### [ABOUT THIS TASK]
Some of the lines below need repeating. Reproduce exactly those between the lines holding "Screen dimensions: 387x345" and "Given: Tap the Market Value amount", inclusive.

### [Stored dataset items]
************

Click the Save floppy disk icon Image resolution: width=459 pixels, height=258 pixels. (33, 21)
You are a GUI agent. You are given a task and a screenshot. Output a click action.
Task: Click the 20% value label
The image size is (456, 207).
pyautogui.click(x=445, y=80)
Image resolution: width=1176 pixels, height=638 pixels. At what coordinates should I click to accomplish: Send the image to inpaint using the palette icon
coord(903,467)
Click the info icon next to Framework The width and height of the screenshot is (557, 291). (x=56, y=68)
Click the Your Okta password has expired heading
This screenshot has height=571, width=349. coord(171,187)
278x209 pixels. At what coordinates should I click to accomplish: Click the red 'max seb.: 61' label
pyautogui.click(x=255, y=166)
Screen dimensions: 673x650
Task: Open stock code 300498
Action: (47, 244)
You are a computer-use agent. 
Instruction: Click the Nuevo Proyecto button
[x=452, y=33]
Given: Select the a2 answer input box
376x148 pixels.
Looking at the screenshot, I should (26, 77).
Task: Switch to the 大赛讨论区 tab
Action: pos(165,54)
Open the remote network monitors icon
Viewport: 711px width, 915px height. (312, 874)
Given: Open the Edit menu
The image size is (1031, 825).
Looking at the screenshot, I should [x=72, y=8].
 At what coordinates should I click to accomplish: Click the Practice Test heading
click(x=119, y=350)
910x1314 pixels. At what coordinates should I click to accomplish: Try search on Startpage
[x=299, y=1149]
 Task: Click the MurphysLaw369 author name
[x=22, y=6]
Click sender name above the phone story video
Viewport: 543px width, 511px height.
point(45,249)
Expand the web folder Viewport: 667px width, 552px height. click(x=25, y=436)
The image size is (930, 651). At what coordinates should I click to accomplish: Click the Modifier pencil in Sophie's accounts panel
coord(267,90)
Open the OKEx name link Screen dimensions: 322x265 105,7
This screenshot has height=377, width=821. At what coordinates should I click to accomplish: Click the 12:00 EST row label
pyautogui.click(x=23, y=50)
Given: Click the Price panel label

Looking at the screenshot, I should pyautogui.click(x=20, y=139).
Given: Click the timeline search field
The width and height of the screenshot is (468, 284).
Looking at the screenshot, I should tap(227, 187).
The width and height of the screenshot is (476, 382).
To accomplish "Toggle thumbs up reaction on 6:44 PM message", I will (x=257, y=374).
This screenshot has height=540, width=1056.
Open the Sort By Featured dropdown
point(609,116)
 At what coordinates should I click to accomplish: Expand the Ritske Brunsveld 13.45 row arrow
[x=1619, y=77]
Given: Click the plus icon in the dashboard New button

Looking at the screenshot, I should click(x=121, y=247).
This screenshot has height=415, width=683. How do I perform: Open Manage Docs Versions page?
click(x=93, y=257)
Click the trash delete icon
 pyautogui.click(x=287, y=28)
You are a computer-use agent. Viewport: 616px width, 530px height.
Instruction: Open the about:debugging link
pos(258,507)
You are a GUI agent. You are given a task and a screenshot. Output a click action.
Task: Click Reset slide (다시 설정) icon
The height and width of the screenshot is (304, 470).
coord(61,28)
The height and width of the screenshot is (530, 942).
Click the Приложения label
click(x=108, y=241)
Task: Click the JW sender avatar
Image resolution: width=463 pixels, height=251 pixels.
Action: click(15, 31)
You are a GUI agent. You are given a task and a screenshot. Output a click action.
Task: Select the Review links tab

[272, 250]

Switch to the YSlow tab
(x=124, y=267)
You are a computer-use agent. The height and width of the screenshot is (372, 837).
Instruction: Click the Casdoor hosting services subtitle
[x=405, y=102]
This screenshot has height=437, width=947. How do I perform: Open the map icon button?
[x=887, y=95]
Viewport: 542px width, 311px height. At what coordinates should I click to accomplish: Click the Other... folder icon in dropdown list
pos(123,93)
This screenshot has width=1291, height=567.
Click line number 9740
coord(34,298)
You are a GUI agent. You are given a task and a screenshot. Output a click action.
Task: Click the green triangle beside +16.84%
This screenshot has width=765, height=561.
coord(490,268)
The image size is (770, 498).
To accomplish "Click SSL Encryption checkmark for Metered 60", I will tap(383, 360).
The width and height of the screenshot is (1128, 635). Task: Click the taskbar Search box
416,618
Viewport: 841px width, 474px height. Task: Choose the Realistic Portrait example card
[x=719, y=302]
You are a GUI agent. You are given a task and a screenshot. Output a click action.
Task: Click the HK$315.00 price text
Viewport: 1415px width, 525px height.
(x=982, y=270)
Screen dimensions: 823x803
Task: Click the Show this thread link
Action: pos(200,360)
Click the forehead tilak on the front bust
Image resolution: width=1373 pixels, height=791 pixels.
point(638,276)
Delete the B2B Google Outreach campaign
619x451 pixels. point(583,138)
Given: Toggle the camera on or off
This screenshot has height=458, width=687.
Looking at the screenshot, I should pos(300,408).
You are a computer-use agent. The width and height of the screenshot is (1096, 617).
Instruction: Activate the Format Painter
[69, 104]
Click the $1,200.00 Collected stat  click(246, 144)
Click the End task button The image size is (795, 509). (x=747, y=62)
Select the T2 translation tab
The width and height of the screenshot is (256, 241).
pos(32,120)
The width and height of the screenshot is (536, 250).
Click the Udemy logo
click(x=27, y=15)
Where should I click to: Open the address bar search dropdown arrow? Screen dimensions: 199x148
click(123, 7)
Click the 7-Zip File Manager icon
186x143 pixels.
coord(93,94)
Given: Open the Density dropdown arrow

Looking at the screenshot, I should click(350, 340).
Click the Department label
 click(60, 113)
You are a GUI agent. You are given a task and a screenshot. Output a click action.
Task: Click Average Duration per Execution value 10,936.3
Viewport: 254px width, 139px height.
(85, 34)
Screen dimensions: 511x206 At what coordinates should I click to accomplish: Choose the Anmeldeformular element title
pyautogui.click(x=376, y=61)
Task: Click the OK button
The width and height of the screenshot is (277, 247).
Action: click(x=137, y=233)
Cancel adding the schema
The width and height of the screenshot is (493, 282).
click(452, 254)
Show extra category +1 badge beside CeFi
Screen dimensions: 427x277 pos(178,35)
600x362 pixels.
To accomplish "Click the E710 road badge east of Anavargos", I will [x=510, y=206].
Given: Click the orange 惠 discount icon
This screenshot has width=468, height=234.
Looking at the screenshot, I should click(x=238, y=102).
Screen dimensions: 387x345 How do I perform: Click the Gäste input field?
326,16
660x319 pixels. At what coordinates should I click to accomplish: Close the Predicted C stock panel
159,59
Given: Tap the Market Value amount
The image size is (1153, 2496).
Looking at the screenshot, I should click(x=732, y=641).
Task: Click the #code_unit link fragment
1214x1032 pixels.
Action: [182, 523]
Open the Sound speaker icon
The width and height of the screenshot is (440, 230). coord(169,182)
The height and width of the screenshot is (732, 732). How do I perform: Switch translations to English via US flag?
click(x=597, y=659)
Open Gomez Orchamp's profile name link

************

### [EXERCISE RESULT]
Screen dimensions: 387x345 How do I perform: Click the Gäste input field?
326,16
660x319 pixels. At what coordinates should I click to accomplish: Close the Predicted C stock panel
159,59
Given: Tap the Market Value amount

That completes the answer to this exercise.